WORK TO DO |
**1)** How would you put this sentence from the text on auxiliary selection into Spanish: "Another complication is that more generally you will find the use of verbs that don't have all of the features of unaccusative verbs, but still have some of them."
**2)** Can you retype the part of the text on auxiliary selection starting at "Another complication is" and ending at "ed. D Godard."?

So broadly, we can say that in English, unaccusative verbs used to select "be" (generally, not just in the bible!), but that "be" has now been ousted by "have", whereas in French, the distinction remains.

 

The situation is actually a bit more complicated than this: different languages that have "have"/"be" selection actually differ in which verbs select which auxiliary (in Italian there are a good hundred or more verbs that select "essere", compared to 20-30 verbs in French that select "être"). And even within the same language, not all speakers use the same auxiliary all of the time (among other less common ones, "apparaître", "passer" and "monter" differ among French speakers, and depending on the meaning, for example). Even in French (and other Romance languages), auxiliary selection has varied over time, so that verbs such as "aller", "sortir", "partir" could at one time select "avoir" to indicate a more "deliberate" action on behalf of the subject.

 

Another complication is that more generally you will find the use of verbs that don't have all of the features of unaccusative verbs, but still have some of them. For example in French, you actually will occasionally find sentences such as: "Il travaille des milliers d'ouvriers dans cette usine" or "Il a éternué beaucoup d'enfants pendant le concert" (examples cited in the paper I mention below).

 

Anyone more interested in the technicalities of this may like to look at a paper entitled "Auxiliaries and Intransitivity in French and in Romance", which appears as Chapter 5 of "Fundamental Issues in the Romance Languages", (2010), ed. D Godard.

Gulp!

 

Thanks very much for your prompt response.

 

I need some time to digest it all . . .

 

 

I just wanted to emphasise something in response partly to your reply and partly to another message I received privately: the above is something of an "academic" explanation of the esssnce of être verbs.

DATASET EXCERPTS |
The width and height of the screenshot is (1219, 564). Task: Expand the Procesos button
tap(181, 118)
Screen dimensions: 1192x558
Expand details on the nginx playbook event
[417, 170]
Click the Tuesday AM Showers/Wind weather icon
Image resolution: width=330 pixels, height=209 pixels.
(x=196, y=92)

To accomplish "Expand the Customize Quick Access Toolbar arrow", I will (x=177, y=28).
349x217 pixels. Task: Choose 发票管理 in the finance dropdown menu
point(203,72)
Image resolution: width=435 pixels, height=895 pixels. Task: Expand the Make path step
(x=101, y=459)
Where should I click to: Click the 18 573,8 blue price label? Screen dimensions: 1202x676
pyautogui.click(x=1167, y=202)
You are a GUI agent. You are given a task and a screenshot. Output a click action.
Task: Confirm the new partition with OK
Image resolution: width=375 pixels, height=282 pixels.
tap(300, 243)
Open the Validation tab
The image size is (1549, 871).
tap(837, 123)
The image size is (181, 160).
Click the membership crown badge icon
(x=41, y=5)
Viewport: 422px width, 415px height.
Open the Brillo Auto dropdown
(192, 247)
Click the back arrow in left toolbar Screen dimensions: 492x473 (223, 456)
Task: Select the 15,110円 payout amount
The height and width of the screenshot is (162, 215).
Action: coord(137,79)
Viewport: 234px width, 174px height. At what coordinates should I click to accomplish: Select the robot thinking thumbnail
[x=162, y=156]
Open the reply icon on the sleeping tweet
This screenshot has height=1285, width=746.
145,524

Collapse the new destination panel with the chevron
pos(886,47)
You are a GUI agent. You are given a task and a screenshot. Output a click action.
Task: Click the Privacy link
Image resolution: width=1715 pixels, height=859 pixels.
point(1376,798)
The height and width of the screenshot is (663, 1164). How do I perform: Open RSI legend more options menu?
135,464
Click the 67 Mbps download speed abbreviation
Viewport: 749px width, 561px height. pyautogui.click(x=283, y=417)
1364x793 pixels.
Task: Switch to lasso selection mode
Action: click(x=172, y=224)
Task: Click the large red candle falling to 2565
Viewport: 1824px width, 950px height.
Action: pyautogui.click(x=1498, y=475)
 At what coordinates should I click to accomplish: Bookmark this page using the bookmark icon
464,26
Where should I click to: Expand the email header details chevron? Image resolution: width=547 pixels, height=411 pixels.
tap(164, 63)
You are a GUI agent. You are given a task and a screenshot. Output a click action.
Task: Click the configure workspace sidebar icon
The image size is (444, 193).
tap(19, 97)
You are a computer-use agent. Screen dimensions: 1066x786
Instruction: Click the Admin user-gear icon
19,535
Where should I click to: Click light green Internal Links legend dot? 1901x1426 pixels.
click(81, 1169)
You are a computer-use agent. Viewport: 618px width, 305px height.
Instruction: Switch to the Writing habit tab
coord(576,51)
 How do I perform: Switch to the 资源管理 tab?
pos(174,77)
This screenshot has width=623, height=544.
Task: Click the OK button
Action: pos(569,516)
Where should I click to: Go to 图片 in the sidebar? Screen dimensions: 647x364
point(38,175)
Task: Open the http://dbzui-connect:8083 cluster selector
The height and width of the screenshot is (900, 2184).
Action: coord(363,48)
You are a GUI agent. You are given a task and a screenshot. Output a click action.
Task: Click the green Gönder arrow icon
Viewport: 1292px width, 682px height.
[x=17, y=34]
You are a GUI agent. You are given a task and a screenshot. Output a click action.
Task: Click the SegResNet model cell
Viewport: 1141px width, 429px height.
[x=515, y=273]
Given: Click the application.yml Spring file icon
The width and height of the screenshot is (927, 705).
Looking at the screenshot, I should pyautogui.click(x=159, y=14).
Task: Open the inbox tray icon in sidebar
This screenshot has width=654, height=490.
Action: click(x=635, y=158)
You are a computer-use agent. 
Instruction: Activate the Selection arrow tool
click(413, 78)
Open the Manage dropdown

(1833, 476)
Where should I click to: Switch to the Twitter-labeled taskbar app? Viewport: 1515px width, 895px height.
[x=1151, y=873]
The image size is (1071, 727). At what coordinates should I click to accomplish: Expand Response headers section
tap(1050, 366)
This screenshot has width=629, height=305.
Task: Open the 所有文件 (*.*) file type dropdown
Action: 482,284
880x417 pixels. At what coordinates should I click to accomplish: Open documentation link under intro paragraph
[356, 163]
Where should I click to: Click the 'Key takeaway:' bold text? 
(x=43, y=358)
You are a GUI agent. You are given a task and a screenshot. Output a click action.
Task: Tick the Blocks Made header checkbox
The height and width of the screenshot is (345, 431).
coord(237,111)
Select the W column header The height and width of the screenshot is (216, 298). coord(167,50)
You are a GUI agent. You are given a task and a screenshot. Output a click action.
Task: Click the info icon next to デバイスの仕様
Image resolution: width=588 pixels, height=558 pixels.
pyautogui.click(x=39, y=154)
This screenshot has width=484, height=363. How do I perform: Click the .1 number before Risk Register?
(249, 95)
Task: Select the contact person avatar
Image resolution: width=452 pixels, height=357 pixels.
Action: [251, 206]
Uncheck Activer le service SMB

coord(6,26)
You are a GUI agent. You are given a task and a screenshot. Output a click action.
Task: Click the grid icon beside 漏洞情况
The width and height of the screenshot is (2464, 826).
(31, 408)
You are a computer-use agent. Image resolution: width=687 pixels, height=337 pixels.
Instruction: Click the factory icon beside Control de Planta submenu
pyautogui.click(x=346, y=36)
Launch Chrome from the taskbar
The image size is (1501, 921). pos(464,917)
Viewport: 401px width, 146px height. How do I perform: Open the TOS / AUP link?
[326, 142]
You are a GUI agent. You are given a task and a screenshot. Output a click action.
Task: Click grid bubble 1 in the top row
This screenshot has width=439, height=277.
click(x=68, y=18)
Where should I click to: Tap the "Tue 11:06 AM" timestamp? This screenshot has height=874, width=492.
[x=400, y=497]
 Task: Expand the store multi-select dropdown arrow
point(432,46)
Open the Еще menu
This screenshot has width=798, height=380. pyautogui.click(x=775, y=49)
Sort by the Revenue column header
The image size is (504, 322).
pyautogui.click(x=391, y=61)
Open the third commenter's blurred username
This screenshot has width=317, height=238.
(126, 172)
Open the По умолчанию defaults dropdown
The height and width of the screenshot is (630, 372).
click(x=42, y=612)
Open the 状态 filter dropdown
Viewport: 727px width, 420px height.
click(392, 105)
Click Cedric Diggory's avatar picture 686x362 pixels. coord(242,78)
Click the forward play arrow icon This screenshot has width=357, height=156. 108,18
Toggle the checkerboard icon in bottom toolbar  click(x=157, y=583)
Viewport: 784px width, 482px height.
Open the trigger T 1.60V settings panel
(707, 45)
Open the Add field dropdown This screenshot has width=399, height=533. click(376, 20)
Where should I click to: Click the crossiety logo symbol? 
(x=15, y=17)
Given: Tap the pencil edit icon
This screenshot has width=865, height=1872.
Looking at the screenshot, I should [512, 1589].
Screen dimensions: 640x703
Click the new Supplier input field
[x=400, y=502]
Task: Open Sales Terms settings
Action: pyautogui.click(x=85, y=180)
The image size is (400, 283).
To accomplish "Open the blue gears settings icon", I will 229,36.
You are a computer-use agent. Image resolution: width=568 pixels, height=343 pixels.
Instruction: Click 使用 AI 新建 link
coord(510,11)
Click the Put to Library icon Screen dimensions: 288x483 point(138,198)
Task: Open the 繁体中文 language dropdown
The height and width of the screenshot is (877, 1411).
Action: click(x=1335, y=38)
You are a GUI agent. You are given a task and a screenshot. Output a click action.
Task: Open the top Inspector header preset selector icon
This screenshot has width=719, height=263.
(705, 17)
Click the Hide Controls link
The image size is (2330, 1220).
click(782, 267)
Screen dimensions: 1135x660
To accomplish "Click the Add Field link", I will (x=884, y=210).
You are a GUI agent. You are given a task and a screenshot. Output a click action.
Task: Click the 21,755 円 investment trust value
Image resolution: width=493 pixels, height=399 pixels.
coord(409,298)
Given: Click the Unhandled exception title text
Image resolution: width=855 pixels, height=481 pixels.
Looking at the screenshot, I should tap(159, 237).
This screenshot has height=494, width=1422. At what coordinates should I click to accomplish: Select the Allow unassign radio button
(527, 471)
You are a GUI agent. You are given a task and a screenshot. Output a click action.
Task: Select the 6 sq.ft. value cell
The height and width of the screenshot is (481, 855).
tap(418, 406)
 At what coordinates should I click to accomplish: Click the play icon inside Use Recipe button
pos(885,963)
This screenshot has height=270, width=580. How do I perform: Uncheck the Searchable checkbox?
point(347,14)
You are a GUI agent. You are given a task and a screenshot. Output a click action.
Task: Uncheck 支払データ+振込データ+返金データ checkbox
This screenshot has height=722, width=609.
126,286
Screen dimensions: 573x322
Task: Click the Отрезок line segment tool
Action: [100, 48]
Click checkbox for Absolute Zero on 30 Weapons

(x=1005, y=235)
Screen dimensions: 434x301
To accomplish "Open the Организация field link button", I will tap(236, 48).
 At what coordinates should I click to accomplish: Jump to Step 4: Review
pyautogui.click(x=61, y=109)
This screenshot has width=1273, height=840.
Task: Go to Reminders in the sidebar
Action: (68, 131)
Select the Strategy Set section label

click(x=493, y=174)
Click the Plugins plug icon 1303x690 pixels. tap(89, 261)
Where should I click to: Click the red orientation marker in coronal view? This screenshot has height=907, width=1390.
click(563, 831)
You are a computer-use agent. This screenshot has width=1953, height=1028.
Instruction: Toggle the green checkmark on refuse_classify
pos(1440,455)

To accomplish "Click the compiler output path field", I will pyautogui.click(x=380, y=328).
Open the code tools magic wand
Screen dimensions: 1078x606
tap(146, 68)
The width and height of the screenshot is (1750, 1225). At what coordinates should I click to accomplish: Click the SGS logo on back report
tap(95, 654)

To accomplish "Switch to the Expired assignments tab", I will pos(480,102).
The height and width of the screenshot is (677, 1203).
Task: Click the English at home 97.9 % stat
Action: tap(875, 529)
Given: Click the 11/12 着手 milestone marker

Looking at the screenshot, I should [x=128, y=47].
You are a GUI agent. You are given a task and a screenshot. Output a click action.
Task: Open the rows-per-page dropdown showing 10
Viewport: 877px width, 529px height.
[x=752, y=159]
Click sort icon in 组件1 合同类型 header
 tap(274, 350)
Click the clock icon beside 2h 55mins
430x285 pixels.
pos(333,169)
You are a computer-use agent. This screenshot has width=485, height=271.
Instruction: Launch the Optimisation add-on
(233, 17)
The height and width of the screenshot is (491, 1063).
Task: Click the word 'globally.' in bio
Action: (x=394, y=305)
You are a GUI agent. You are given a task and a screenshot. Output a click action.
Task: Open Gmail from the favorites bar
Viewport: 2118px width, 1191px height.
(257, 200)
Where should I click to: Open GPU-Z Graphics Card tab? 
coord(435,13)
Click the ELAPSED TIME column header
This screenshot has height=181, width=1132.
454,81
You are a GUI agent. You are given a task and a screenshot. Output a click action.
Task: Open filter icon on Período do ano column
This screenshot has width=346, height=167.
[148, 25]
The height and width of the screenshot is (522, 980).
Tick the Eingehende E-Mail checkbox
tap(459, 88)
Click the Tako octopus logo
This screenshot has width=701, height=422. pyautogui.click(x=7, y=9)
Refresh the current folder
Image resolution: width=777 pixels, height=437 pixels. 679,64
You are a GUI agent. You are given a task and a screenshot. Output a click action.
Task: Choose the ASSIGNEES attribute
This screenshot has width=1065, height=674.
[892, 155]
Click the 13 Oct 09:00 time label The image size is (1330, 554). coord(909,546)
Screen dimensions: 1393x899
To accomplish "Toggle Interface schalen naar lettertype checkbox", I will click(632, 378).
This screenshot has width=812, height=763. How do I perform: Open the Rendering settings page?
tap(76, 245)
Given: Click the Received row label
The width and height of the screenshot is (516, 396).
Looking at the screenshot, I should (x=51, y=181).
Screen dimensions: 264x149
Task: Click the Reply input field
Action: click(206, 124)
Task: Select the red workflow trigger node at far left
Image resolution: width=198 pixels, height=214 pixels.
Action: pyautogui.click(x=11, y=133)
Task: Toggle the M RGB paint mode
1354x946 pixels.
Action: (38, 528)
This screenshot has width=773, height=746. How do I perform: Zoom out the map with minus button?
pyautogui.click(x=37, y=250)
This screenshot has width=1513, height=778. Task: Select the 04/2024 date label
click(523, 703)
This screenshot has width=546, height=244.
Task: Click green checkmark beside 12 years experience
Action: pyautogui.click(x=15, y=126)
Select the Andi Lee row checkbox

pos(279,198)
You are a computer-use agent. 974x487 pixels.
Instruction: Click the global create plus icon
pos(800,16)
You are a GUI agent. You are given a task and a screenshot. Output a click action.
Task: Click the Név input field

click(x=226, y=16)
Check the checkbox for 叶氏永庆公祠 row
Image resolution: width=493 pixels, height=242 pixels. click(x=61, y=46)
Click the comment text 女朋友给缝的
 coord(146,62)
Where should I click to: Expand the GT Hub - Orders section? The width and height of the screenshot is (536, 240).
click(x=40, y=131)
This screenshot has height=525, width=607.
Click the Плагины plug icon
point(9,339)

COMPLETED EXERCISE |
**1)** Otra complicación es que, de manera más general, encontrarás el uso de verbos que no tienen todas las características de los verbos inacusativos, pero que aun así tienen algunas de ellas.

**2)**
Another complication is that more generally you will find the use of verbs that don't have all of the features of unaccusative verbs, but still have some of them. For example in French, you actually will occasionally find sentences such as: "Il travaille des milliers d'ouvriers dans cette usine" or "Il a éternué beaucoup d'enfants pendant le concert" (examples cited in the paper I mention below).

 

Anyone more interested in the technicalities of this may like to look at a paper entitled "Auxiliaries and Intransitivity in French and in Romance", which appears as Chapter 5 of "Fundamental Issues in the Romance Languages", (2010), ed. D Godard.